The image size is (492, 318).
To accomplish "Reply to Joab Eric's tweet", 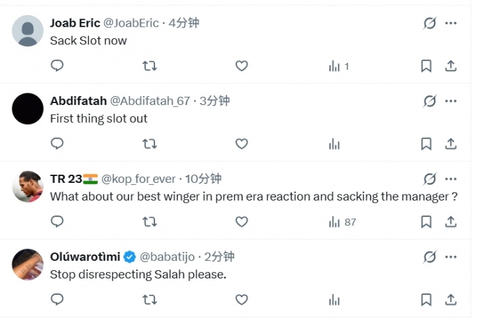I will [57, 66].
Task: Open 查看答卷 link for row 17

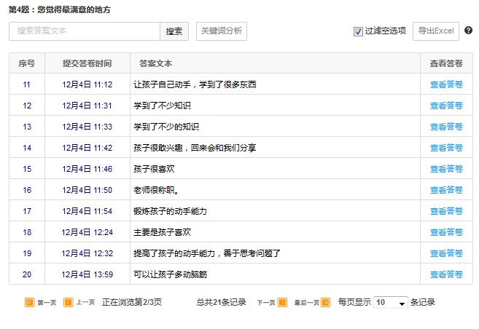Action: coord(446,211)
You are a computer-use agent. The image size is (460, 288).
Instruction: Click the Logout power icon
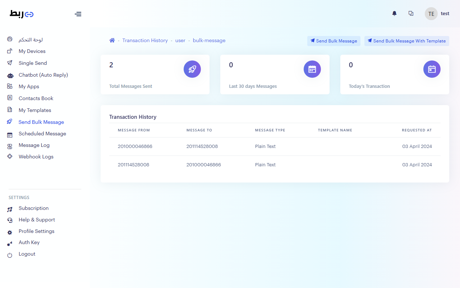click(10, 255)
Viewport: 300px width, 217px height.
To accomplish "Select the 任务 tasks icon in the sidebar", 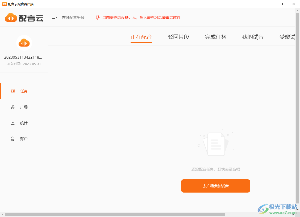I will [x=13, y=91].
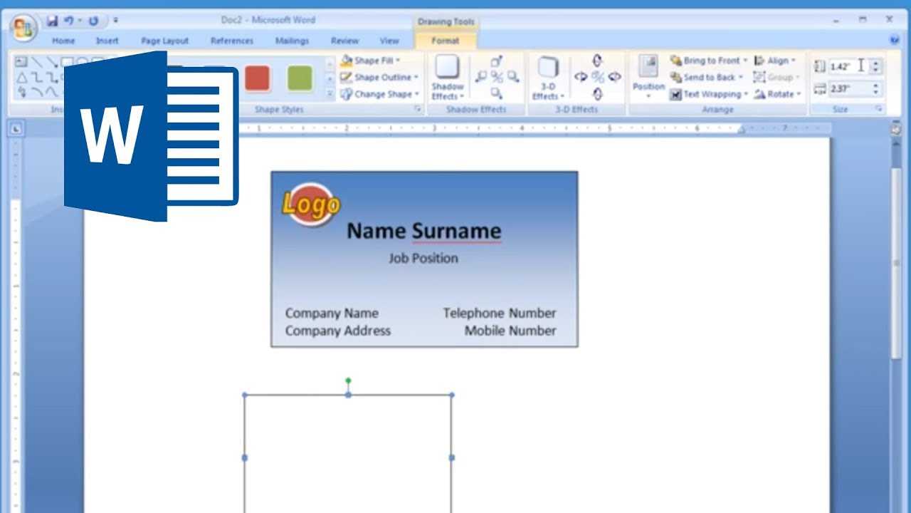This screenshot has height=513, width=911.
Task: Click the Microsoft Office Word Help icon
Action: tap(895, 41)
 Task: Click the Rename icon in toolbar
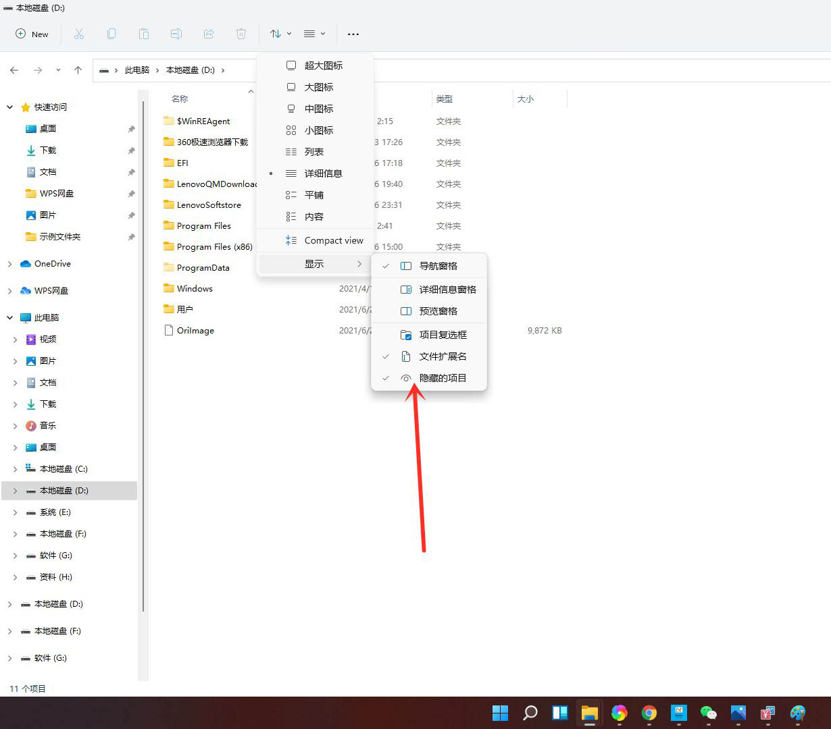[176, 34]
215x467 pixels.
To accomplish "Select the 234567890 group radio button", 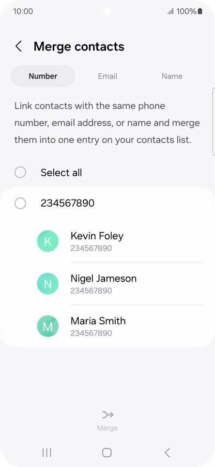I will 20,203.
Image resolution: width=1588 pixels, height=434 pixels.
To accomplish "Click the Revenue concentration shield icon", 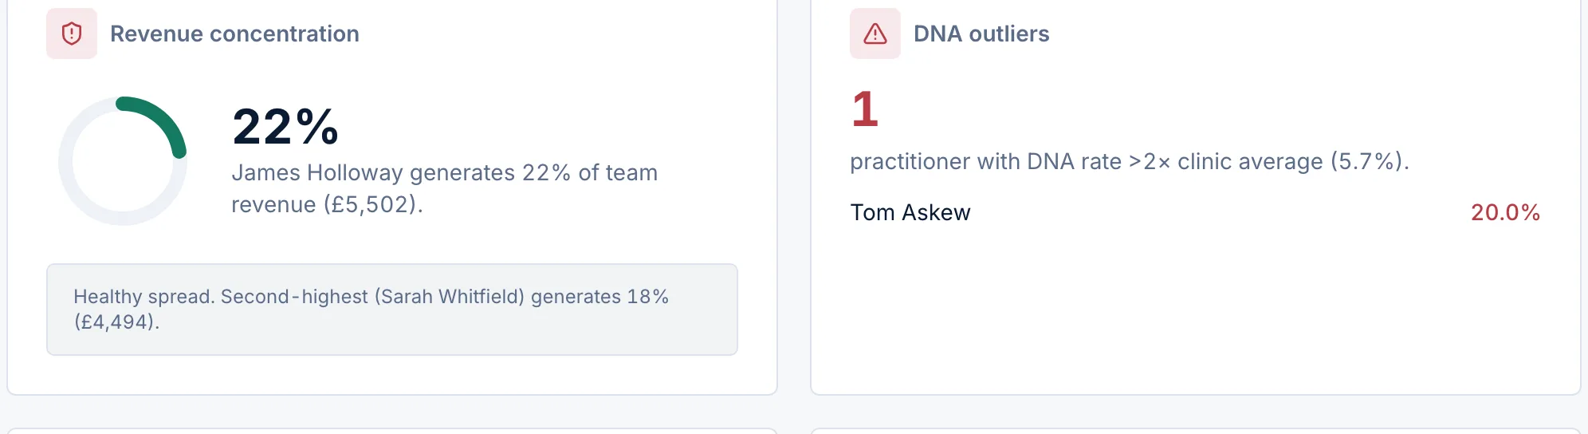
===============
#### Problem to solve:
Starting at the line containing "Task: Open 查看答卷 link for row 17" and finishing at the line containing "Viewport: 300px width, 217px height.", return those lines exactly as they appear above, without the pictures.

#### Written solution:
Task: Open 查看答卷 link for row 17

Action: coord(446,211)
You are a computer-use agent. The image size is (460, 288).
Instruction: Click the Logout power icon
click(10, 255)
Viewport: 300px width, 217px height.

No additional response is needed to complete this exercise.